From the data that follows, set down exactly the lines from the one with "This screenshot has height=428, width=289." through the one with "Viewport: 1131px width, 592px height.", counting both. Pictures stay out.

Source records:
= = =

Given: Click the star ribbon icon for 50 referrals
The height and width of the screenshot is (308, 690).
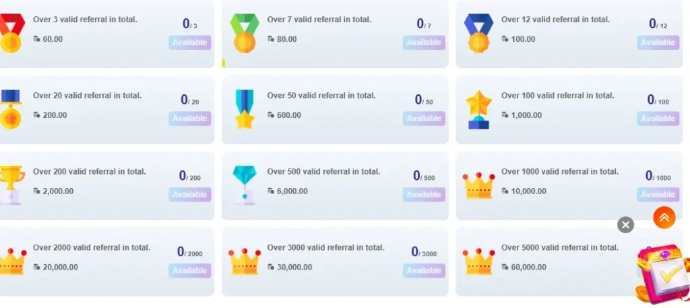Looking at the screenshot, I should tap(244, 109).
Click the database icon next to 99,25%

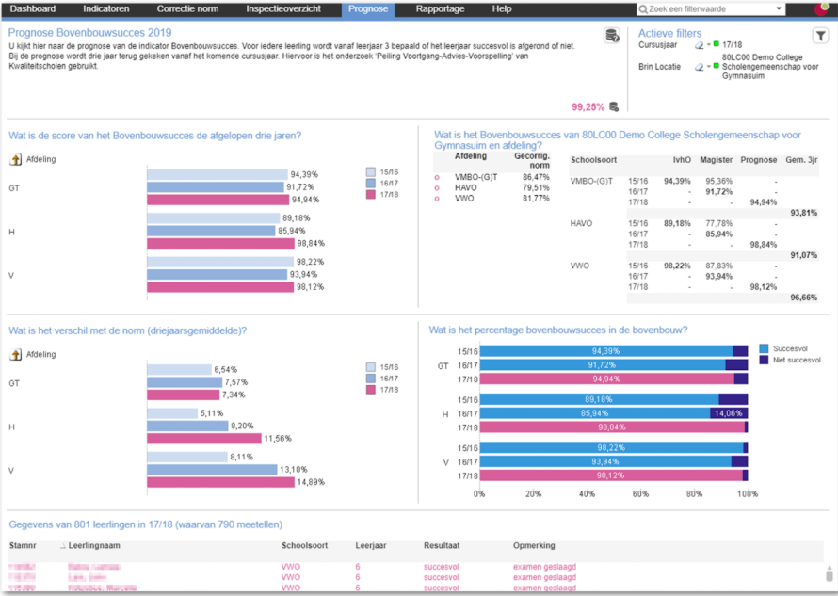(614, 106)
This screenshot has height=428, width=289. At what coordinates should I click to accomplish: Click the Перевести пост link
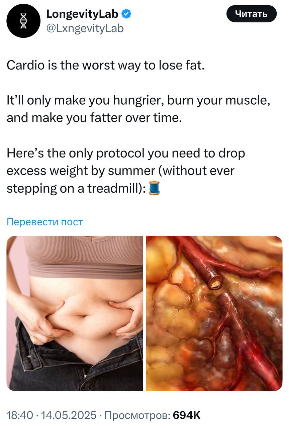(x=45, y=222)
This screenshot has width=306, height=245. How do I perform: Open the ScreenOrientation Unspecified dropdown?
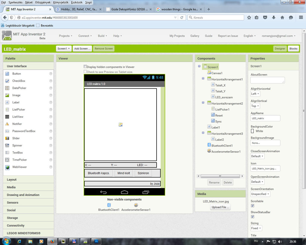click(x=260, y=194)
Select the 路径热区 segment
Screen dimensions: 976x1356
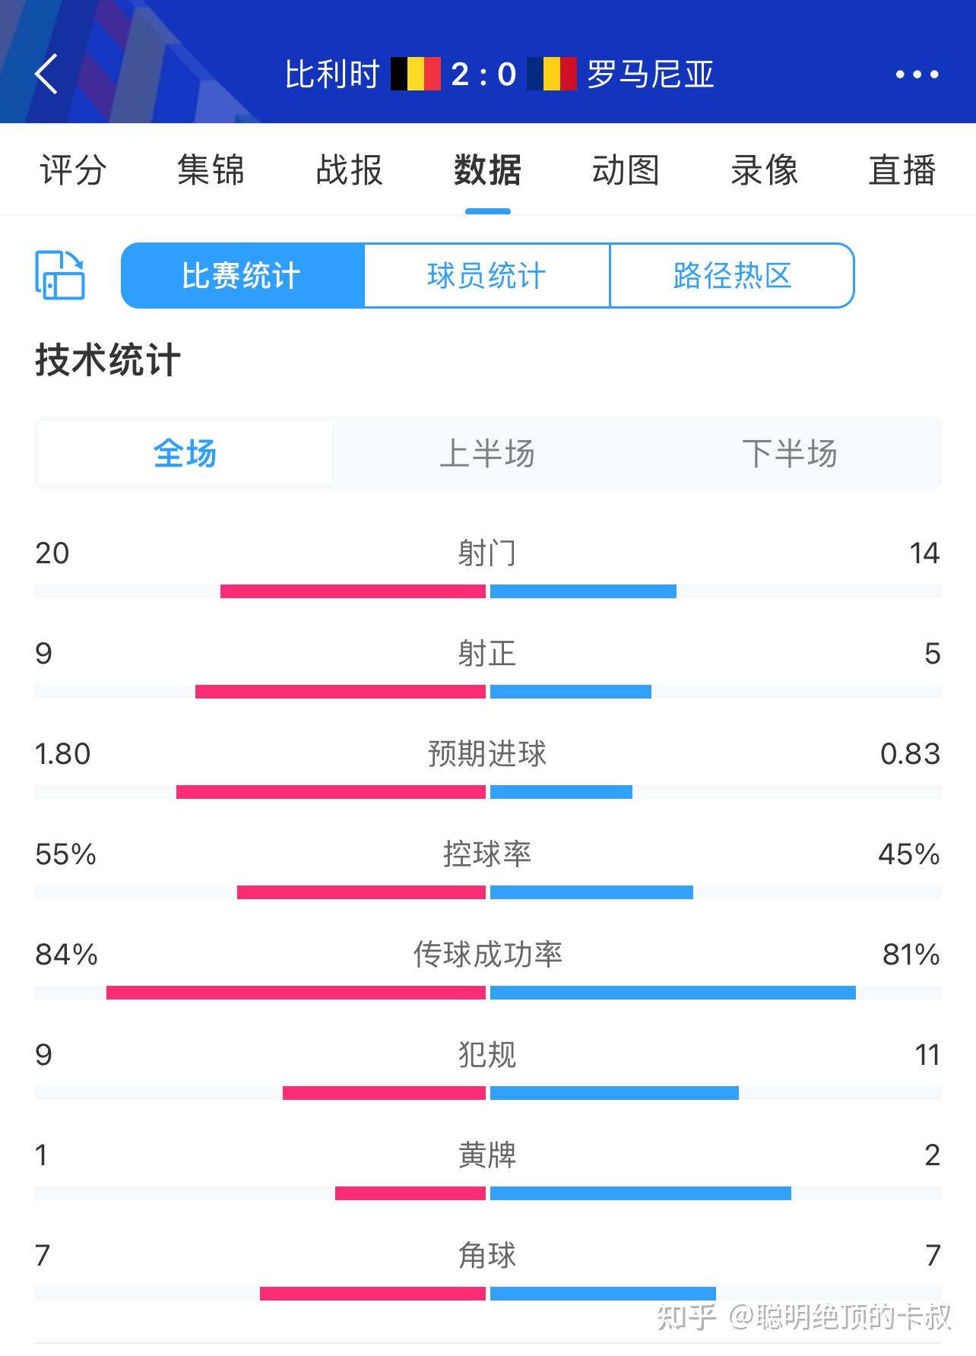pos(732,275)
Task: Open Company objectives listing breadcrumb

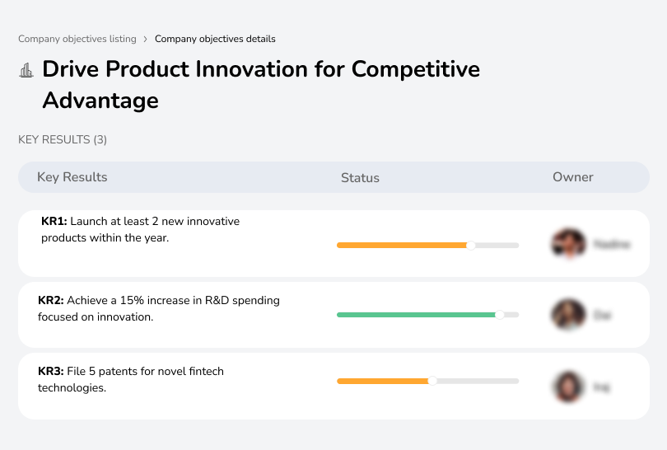Action: [77, 39]
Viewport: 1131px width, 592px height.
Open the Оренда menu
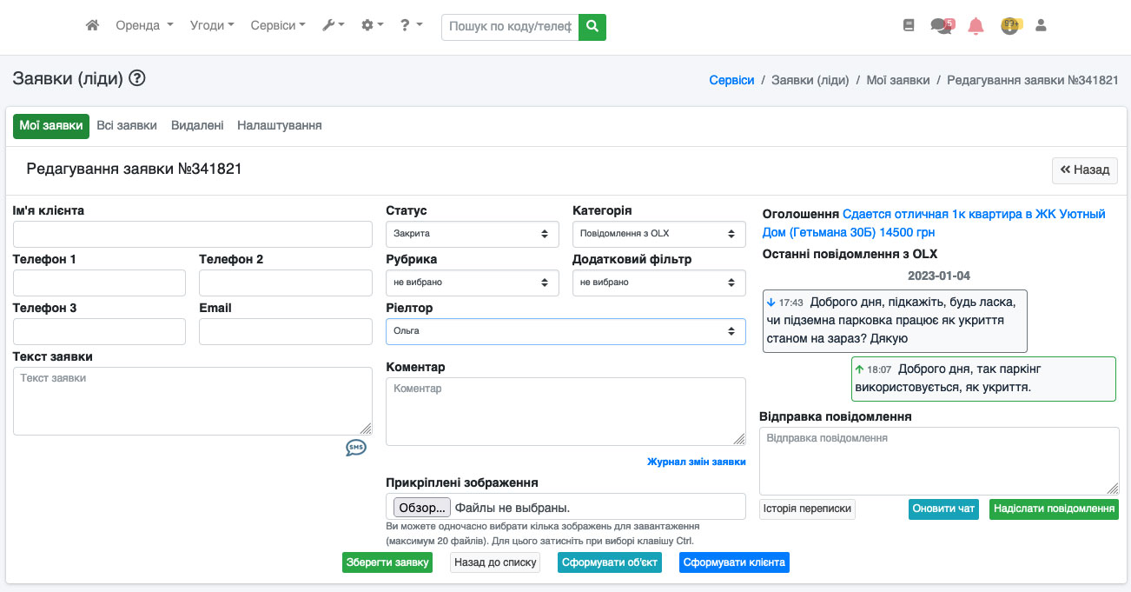144,26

= = =

#### [Response area]
This screenshot has height=428, width=289. At what coordinates should I click to accomplish: Click the Перевести пост link
(x=45, y=222)
This screenshot has width=306, height=245. How do I perform: Open the ScreenOrientation Unspecified dropdown?
click(x=260, y=194)
Select the 路径热区 segment
Screen dimensions: 976x1356
pos(732,275)
Task: Open Company objectives listing breadcrumb

Action: [77, 39]
Viewport: 1131px width, 592px height.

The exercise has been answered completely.